18 Mai, 2021

Oftalmologistas alertam para os sintomas da conjuntivite alérgica

A alergia ocular afeta entre 20% a 25% da população portuguesa e pode atingir todas as faixas etárias.

A Sociedade Portuguesa de Oftalmologia (SPO) pretende alertar a população para os sintomas associados à conjuntivite alérgica, doença que ocorre quando existe uma inflamação resultante da irritação da conjuntiva por um alérgeno, de modo a reforçar a importância da sua prevenção.

 Na primavera, a época mais comum de manifestações de alergias, devido às elevadas quantidades de pólen, ácaros e poeiras no ar, a alergia ocular é uma patologia que pode aparecer de modo isolado ou associada a outras manifestações alérgicas. Sendo um período que requere um cuidado especial relativo à sua prevenção, a SPO pretende relembrar as suas características e possíveis efeitos.

“Geralmente os sintomas associados são vermelhidão ocular, comichão e secreção transparente ou esbranquiçada.

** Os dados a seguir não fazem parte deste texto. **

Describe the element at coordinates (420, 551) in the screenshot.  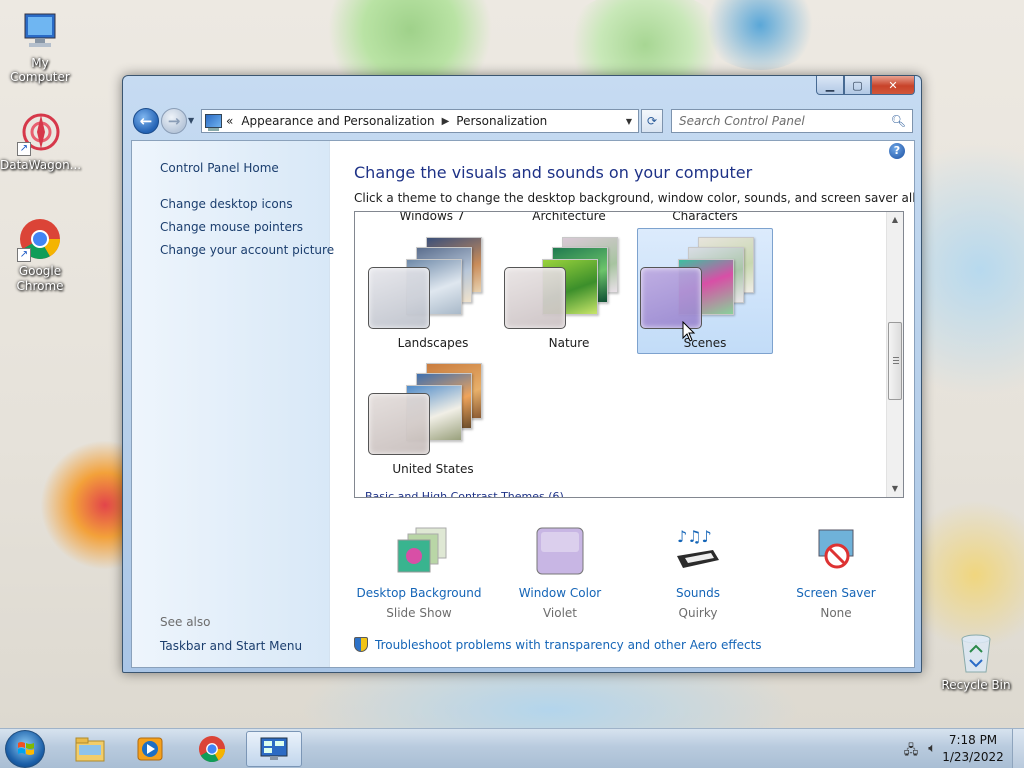
I see `desktop-background-icon` at that location.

Em casos mais severos, podem associar-se inchaço e descamação da pele das pálpebras, lacrimejo e aumento da sensibilidade à luz”, relembrou a oftalmologista e Secretária-geral Adjunta da SPO, Ana Vide Escada.

A especialista ressalta, neste âmbito, que “o controlo da conjuntivite alérgica passa, primeiramente, pela sua prevenção, evitando o contacto com os alérgenos, quando estes já são conhecidos”.

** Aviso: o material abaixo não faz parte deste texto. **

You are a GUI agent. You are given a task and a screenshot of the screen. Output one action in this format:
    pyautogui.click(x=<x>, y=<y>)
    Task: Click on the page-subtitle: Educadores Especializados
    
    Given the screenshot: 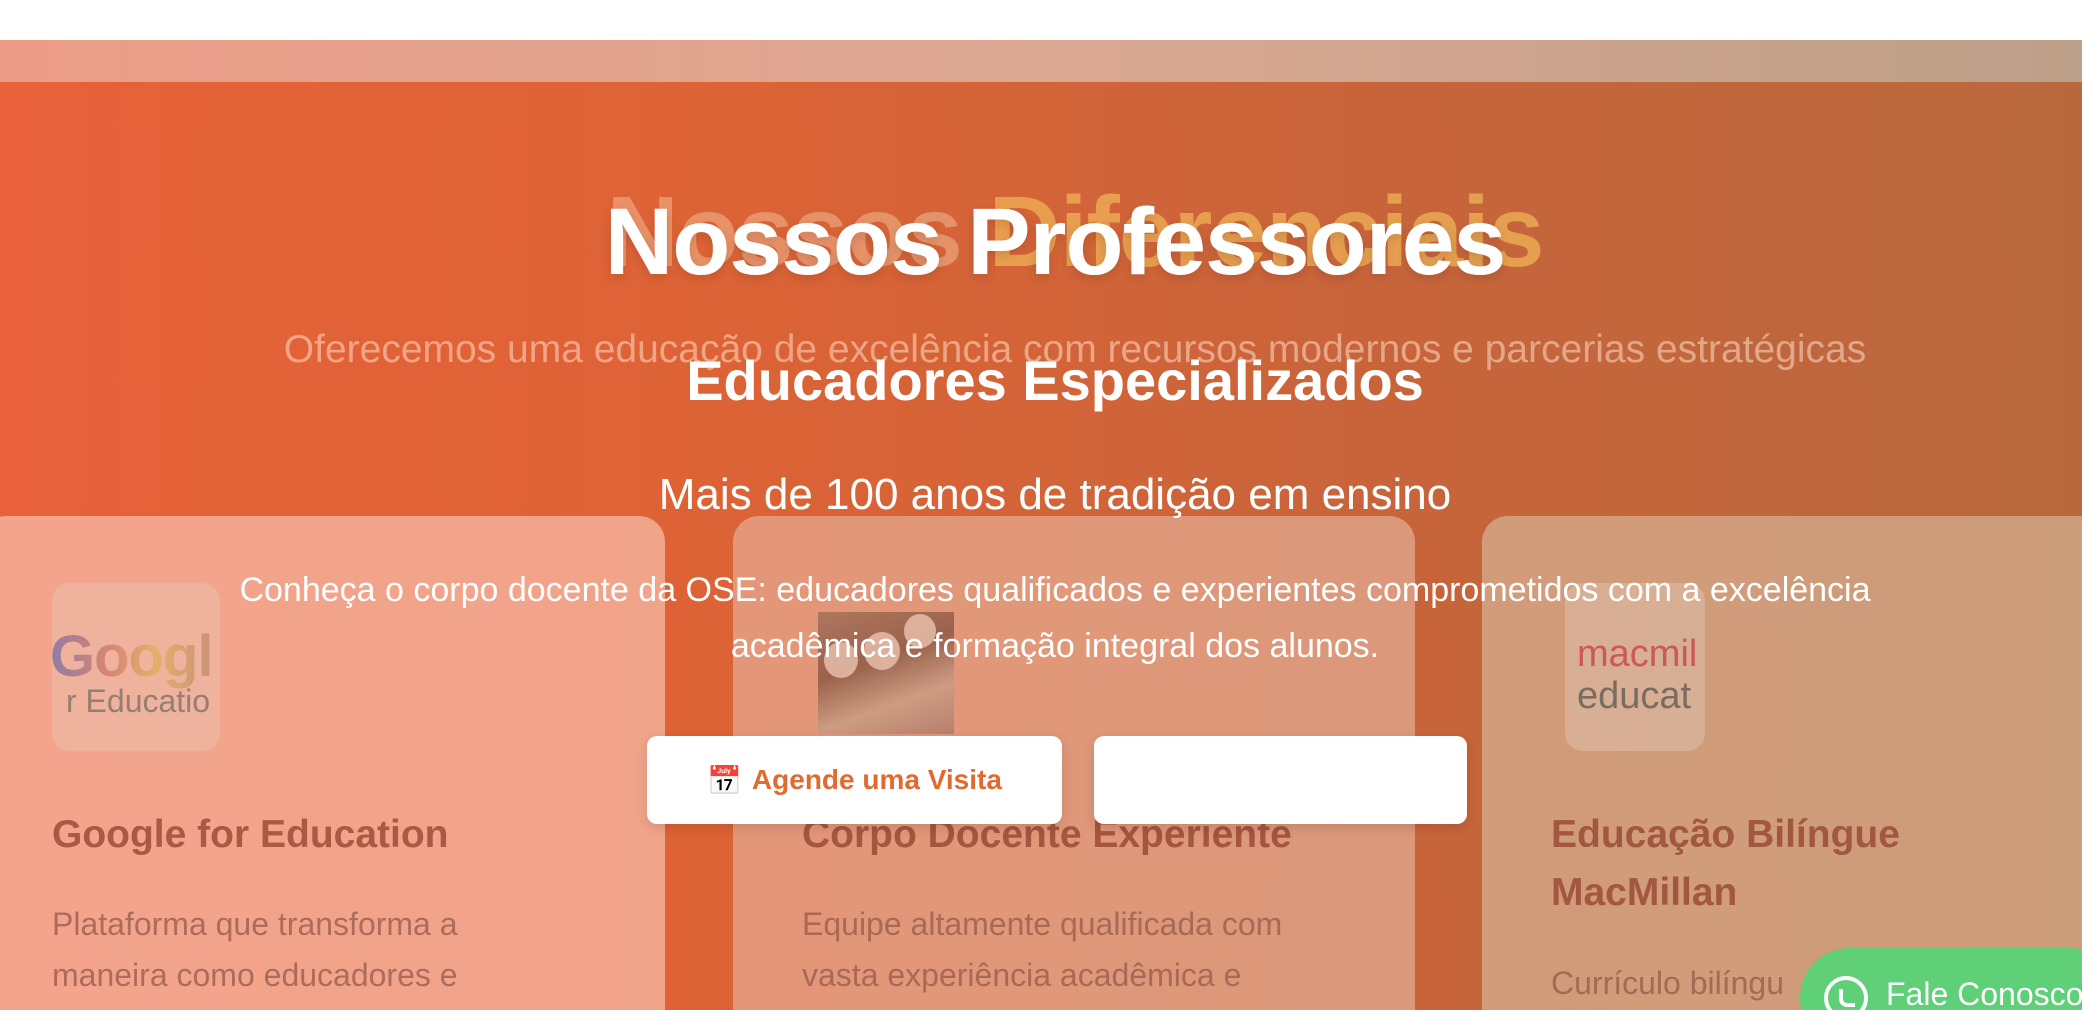 What is the action you would take?
    pyautogui.click(x=1055, y=380)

Este tipo de manifestação alérgica a nível ocular pode ser tratado por meio de agentes anti-histamínicos (antialérgicos), gotas lubrificantes, sendo que, eventualmente, poderão ser usados corticosteroides apenas sob prescrição médica. A oftalmologista reforça, ainda, que “a medicação pode ser somente tópica (…) ou ser sistémica”.

Uma vez que se estima que a conjuntivite alérgica pode afetar entre 20 a 25% da população portuguesa e pode afetar qualquer grupo etário, Ana Vide Escada ressalta que, no caso das crianças poderá ser “necessário aplicar medidas terapêuticas locais e sistémicas”, tendo por base a sua dificuldade em controlar os seus sintomas.